Concentrations of dioxins and PCBs in fish were based on EU Fish 2 study conducted by THL in 2009. The results were based on pooled and individual fish samples (98 Baltic herring and 9 salmon samples) and analysed for 17 dioxin and 37 PCB congeners. Toxic equivalent quantities (TEQ) were used by multiplying each congener concentration with its potential to induce dioxin-like effects (toxic equivalency factor, TEF) and summing up. Size-specific concentration distributions were estimated for salmon and herring, and dioxin and PCB TEQs using linear regression and hierarchical Bayesian modelling using R (version 3.4.3 and JAGS package, http://cran.r-project.org/). Herring sizes and dioxin concentrations in different scenarios came from the fish growth model by SLU applied in BONUS GOHERR project; those results are published elsewhere (##REF).

Other concentrations. Concentrations of beneficial nutrients in fish were based on published data and a dataset obtained from the Finnish Food Safety Authority Evira. Mercury concentrations in fish in Finland were based on Kerty database produced by the Finnish Environment Institute.

Exposures to pollutants and nutrients were simply products of consumption amounts and concentrations in the consumed fish. An exception to this were the infant's exposures to dioxin and methylmercury during pregnancy and breast-feeding, as they were derived from the mother's exposure using simple toxicokinetic models.
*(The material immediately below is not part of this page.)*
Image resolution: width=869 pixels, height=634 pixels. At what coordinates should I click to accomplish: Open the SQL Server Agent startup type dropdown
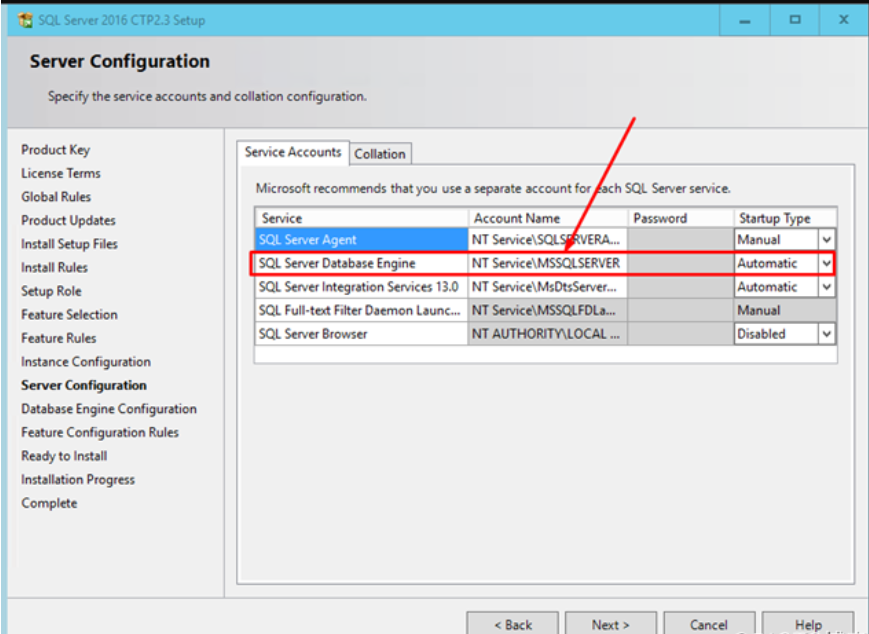tap(827, 239)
Exposure-response functions were derived for all relevant pollutants and nutrients. Exposure-response functions of dioxins were derived for several endpoints. Tooth defects were based on an epidemiological study in Finland[2]. Cancer morbidity was based on U.S.EPA dioxin risk assessment[3]. Tolerable daily intake was based on EC Scientific Committee on Food recommendation[4]. Exposure-response functions for omega-3 fatty acids on coronary heart disease and stroke mortalities were from a previous risk assessment[5]. Exposure-response function of methylmercury on child's intelligence quotient was based on a previous risk assessment[6]. Exposure-response function for vitamin D was a step function based on the daily intake recommendations for adults in Finland[7].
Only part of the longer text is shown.